#### Data supplied
+---+
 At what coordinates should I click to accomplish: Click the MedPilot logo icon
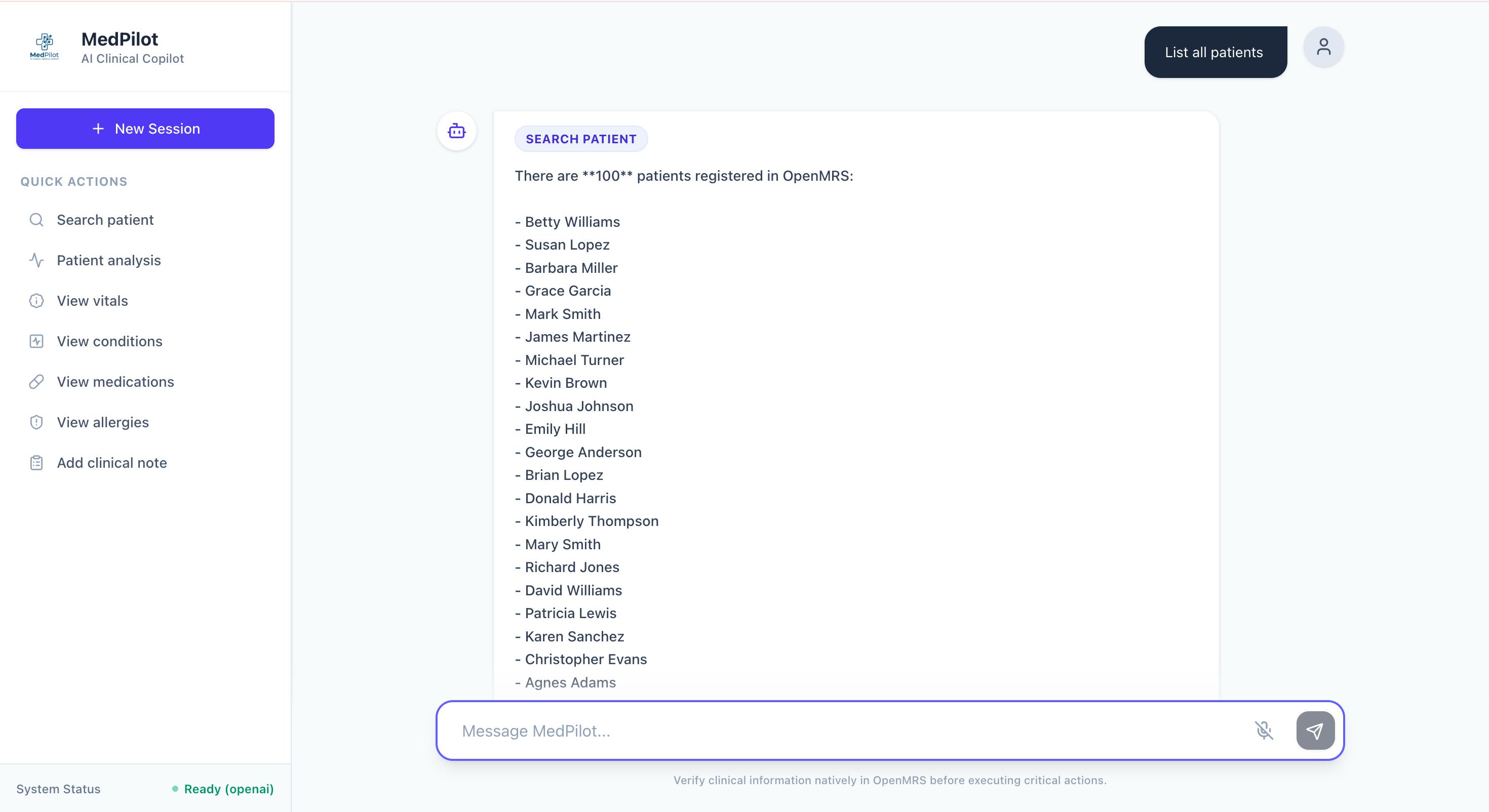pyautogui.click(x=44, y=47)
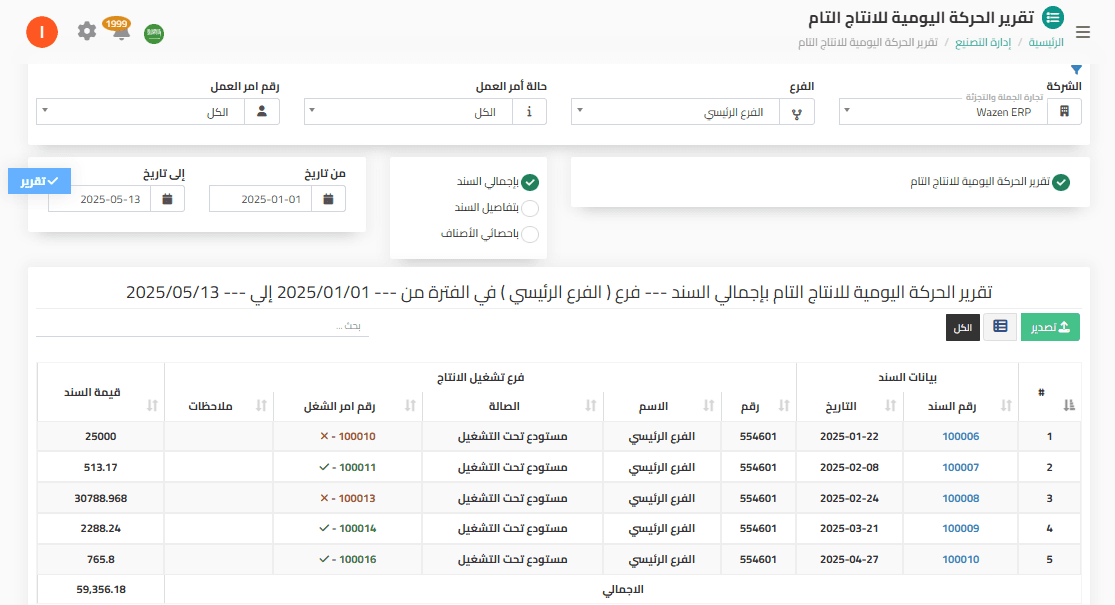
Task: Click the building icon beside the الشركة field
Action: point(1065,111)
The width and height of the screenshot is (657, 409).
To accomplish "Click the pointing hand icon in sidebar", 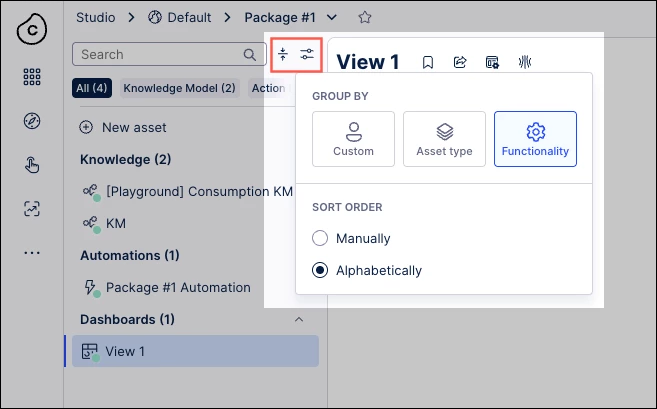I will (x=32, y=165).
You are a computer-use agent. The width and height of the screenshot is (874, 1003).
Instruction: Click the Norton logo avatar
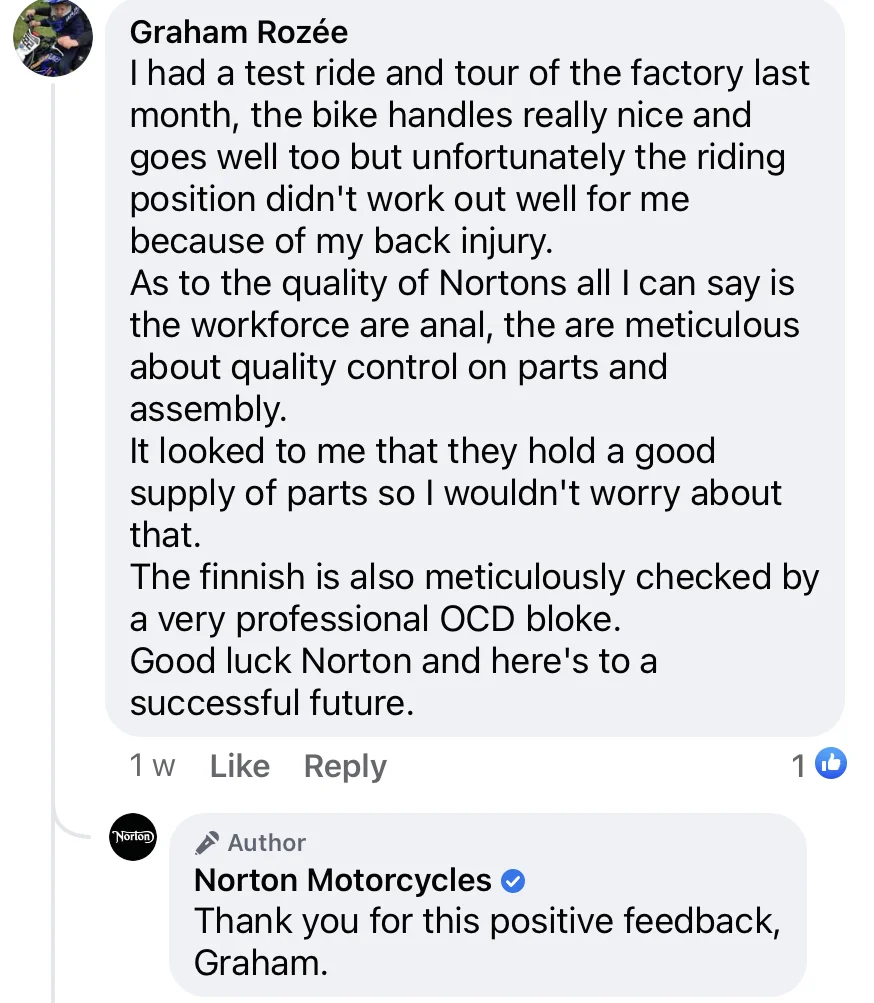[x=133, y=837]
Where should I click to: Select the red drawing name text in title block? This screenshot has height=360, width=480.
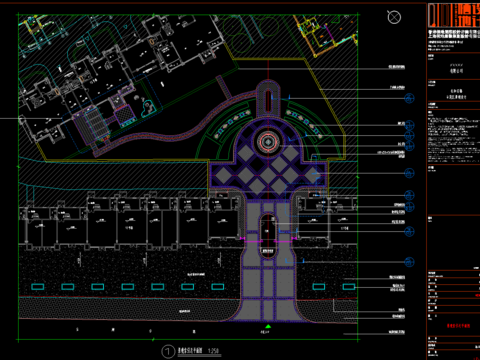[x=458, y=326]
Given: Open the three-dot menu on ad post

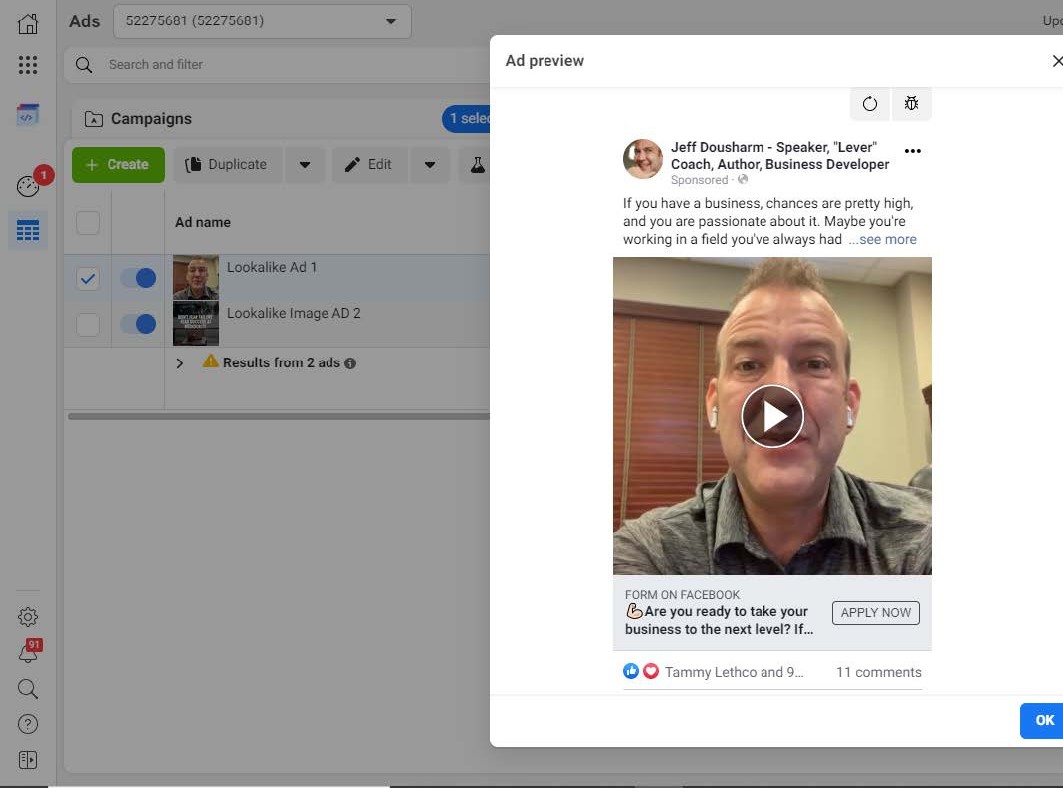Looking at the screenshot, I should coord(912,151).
+---+
#### Task to complete
Where a line contains "Where should I", begin there and set down exactly each line through the end of the data above, omitting any pictures.

#### Solution for this problem
Where should I click to: Select the red drawing name text in title block? This screenshot has height=360, width=480.
[x=458, y=326]
Given: Open the three-dot menu on ad post

Looking at the screenshot, I should coord(912,151).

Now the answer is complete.